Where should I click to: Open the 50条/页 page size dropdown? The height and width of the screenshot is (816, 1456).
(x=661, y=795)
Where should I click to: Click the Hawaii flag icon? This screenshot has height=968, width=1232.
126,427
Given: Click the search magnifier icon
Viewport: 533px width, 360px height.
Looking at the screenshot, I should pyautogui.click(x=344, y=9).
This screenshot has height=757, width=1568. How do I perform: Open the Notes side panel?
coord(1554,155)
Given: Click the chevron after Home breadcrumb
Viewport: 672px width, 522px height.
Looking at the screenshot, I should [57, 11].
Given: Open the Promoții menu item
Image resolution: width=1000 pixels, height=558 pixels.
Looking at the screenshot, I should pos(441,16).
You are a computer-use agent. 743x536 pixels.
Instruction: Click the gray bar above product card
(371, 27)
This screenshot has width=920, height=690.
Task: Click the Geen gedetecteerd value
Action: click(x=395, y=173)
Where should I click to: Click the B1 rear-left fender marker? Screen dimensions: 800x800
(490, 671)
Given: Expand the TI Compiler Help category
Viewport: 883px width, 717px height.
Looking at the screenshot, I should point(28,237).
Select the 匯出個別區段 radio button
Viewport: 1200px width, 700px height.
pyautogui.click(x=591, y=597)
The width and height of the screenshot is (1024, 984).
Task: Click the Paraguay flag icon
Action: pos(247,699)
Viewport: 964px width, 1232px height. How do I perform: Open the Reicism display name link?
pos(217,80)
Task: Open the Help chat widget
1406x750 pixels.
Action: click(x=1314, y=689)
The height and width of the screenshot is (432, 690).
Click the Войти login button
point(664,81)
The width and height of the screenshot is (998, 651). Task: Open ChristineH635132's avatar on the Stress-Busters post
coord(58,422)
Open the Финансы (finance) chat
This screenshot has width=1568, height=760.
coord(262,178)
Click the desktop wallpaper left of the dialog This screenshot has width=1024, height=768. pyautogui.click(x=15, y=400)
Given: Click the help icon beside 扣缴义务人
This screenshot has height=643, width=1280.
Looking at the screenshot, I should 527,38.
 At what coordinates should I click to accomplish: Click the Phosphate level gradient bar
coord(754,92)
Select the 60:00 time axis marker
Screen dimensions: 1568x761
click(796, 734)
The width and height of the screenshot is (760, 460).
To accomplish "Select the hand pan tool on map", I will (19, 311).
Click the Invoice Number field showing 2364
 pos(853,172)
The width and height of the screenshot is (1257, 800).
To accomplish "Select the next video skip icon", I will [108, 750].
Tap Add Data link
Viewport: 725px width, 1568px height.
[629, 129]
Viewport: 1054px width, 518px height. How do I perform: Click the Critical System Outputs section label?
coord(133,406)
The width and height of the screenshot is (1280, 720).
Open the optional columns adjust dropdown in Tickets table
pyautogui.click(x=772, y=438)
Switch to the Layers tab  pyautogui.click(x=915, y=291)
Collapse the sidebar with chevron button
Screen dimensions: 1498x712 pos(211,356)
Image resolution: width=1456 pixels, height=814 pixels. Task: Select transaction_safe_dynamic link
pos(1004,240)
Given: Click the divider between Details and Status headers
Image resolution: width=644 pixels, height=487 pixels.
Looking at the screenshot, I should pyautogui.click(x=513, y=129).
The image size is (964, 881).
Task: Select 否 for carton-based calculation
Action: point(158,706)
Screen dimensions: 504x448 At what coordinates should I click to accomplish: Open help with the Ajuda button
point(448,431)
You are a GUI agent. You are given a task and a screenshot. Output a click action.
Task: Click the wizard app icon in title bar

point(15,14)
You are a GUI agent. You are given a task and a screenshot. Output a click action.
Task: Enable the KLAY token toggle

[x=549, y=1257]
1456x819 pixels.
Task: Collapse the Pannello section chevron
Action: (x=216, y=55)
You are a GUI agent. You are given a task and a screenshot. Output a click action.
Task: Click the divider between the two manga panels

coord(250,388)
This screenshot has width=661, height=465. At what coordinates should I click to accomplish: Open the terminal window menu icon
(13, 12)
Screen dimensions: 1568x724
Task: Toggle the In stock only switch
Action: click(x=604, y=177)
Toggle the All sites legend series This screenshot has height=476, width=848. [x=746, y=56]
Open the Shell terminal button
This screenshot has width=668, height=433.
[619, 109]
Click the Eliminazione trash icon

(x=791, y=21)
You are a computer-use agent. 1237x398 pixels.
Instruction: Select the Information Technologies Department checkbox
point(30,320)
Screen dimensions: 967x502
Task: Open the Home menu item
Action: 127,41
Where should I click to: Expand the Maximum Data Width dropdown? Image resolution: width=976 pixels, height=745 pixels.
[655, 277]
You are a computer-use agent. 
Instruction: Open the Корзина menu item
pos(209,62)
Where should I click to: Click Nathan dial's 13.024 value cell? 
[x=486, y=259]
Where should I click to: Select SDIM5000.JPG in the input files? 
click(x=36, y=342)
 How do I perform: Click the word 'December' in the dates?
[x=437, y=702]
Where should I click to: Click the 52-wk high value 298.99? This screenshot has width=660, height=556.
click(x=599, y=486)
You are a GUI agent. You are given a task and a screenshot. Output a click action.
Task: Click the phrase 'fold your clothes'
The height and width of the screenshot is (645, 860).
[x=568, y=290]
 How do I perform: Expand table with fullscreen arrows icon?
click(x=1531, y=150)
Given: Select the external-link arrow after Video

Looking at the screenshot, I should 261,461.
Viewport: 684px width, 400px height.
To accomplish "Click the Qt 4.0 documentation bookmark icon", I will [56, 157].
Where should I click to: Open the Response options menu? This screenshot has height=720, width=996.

* **Problem details**
List every line of the listing above that contains the word "resolution".

* **Exercise result**
Image resolution: width=1000 pixels, height=558 pixels.
Image resolution: width=1456 pixels, height=814 pixels. Task: Select transaction_safe_dynamic link
Image resolution: width=644 pixels, height=487 pixels.
Where should I click to: Expand the Maximum Data Width dropdown? Image resolution: width=976 pixels, height=745 pixels.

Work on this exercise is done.